Job: Copy the lines of the data below verbatim, beginning at the line that contains "How do I perform: Mark the Wichita Mts label?" and stopping after the line that contains "pyautogui.click(x=73, y=111)".

Source data
______

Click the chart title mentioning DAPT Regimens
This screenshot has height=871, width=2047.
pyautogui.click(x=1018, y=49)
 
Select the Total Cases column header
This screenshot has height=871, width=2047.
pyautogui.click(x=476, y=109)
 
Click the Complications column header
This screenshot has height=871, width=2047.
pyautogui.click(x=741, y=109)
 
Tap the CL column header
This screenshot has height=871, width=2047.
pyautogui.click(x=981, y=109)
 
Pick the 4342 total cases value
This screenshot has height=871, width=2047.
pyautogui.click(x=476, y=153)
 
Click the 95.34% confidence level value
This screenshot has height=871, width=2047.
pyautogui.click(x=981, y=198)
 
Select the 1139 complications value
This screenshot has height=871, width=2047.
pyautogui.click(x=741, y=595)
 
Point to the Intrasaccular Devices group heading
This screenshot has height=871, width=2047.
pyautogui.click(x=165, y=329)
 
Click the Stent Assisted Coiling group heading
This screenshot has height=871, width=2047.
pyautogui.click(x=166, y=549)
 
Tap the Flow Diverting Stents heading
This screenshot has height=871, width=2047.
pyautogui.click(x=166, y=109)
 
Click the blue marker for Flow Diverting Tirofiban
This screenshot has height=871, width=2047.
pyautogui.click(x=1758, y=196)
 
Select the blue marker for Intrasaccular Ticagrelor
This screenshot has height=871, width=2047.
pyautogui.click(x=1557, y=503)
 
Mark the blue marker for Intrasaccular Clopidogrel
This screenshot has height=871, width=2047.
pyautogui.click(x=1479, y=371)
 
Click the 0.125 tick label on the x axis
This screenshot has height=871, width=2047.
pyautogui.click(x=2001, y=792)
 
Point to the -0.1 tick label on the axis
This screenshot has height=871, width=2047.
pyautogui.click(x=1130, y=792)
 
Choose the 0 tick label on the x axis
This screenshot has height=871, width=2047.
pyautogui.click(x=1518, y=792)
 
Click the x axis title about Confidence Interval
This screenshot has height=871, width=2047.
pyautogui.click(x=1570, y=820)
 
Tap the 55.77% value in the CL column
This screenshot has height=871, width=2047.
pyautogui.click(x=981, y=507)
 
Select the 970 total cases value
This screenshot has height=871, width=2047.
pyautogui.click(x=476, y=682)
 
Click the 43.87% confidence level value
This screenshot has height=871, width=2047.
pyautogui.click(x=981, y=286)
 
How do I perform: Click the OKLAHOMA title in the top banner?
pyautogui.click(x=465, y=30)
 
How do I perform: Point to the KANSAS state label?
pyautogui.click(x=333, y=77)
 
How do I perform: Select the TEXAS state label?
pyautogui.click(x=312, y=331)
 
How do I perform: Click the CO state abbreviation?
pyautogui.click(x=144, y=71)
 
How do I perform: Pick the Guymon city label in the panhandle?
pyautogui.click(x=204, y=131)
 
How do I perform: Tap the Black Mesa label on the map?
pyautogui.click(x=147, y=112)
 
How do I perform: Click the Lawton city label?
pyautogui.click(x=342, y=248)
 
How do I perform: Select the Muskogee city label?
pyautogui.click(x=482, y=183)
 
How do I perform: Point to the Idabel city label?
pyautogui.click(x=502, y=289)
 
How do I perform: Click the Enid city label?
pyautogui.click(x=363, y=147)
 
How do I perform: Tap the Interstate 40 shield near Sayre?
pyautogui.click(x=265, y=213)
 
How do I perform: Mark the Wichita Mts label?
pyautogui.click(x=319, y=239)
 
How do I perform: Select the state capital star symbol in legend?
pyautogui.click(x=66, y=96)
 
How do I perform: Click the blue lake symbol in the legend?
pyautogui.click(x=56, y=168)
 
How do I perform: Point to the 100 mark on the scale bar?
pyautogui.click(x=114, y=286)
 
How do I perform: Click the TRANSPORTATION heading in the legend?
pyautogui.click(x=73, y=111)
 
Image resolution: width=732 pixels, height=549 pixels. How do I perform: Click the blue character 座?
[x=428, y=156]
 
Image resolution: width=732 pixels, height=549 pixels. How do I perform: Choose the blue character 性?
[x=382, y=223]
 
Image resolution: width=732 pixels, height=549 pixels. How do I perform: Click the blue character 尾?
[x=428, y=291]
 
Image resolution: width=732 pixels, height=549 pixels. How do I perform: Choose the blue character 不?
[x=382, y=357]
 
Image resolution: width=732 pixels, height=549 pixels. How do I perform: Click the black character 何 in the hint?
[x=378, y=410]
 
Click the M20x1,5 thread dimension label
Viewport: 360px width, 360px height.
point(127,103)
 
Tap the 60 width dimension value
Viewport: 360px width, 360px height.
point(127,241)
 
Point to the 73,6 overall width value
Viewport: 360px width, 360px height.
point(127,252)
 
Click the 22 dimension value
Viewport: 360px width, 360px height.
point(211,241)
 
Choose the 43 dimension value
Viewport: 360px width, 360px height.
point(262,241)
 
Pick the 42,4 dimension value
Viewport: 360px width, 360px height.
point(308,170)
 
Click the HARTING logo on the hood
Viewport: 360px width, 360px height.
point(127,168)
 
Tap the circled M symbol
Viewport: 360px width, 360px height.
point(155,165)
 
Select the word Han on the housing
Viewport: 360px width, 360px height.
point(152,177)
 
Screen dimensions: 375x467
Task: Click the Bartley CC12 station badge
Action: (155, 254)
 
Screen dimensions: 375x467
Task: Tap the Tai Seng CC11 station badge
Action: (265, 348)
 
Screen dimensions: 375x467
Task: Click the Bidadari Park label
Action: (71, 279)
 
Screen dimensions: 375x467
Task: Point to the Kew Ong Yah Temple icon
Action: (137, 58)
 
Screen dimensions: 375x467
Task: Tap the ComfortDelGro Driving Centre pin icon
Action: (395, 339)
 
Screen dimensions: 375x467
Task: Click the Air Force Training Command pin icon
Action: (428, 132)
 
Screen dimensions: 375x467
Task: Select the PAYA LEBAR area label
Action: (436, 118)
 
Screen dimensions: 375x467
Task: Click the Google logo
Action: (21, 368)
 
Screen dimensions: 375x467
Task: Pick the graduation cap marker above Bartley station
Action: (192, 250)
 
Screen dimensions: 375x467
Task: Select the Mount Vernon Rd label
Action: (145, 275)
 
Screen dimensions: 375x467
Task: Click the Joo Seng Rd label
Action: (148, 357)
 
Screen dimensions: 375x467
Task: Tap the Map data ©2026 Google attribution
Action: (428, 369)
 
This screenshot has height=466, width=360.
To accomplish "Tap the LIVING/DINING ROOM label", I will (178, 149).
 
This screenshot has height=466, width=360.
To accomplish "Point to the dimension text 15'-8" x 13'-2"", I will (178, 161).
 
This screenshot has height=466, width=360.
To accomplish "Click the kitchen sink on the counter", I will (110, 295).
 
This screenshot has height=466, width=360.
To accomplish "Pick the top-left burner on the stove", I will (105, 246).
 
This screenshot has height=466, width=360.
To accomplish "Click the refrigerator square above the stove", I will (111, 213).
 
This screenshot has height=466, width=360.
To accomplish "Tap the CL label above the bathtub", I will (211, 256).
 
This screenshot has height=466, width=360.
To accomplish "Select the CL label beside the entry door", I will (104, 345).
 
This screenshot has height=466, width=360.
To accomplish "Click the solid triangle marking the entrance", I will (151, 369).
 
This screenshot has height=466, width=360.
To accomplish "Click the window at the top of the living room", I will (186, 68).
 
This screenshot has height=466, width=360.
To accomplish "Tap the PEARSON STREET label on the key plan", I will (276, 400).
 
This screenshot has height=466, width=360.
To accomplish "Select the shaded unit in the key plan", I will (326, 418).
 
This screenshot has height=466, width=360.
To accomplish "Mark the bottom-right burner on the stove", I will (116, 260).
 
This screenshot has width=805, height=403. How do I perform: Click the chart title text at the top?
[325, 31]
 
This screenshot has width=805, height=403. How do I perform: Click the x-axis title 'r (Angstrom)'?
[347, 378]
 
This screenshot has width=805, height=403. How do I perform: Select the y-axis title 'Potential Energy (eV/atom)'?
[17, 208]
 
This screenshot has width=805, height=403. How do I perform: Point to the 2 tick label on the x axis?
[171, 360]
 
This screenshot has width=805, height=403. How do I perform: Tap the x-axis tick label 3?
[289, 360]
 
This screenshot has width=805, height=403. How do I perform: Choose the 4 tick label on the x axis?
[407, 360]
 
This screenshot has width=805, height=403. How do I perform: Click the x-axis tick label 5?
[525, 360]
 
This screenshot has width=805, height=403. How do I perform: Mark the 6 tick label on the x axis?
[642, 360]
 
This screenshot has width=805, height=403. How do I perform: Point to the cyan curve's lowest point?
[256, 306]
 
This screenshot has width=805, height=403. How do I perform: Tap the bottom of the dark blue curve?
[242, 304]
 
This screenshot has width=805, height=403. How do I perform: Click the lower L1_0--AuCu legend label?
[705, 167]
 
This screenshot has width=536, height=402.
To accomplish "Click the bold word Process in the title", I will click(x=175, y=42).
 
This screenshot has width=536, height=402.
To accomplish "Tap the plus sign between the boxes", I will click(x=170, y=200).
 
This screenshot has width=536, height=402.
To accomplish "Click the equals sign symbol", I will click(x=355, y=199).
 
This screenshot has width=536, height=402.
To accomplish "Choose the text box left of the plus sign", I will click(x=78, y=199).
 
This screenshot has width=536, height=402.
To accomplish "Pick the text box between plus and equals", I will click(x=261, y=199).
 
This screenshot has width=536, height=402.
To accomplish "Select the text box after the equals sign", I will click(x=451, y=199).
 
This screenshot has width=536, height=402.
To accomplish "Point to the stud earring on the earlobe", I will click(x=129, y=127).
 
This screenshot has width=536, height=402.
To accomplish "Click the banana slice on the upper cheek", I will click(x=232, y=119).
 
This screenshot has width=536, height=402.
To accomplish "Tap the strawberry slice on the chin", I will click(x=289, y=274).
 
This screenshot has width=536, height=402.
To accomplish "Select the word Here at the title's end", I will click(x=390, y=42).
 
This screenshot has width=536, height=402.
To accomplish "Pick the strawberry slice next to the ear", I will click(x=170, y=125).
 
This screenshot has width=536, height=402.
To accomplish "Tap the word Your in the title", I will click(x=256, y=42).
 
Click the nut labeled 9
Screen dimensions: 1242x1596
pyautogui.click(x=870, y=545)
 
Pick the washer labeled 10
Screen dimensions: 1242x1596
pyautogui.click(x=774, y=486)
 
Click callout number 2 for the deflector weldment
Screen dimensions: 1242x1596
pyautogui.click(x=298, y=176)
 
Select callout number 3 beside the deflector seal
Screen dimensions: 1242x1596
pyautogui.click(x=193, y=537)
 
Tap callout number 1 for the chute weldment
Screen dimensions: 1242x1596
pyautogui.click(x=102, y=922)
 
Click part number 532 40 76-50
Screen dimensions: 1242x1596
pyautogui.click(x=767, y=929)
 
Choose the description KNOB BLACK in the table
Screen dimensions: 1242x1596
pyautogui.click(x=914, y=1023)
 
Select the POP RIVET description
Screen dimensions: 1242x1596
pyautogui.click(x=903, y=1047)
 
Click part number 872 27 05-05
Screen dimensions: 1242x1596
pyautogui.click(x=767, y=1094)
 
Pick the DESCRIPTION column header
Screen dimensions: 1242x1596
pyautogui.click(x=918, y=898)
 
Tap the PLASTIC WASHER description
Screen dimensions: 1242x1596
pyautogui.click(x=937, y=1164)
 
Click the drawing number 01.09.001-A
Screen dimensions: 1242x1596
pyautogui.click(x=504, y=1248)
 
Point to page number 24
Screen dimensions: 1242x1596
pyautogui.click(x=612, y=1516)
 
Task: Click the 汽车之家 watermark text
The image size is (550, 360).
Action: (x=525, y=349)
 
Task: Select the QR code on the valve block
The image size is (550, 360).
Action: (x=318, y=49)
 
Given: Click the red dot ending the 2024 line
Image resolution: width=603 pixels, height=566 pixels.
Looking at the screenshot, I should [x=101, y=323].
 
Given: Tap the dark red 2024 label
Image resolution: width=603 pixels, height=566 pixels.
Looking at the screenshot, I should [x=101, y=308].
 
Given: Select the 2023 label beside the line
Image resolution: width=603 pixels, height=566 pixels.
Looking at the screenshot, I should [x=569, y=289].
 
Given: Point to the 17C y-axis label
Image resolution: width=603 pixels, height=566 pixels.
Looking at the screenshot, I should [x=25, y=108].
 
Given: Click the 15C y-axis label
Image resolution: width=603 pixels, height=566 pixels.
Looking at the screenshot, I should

______

Result of this task:
How do I perform: Mark the Wichita Mts label?
pyautogui.click(x=319, y=239)
 
How do I perform: Select the state capital star symbol in legend?
pyautogui.click(x=66, y=96)
 
How do I perform: Click the blue lake symbol in the legend?
pyautogui.click(x=56, y=168)
 
How do I perform: Point to the 100 mark on the scale bar?
pyautogui.click(x=114, y=286)
 
How do I perform: Click the TRANSPORTATION heading in the legend?
pyautogui.click(x=73, y=111)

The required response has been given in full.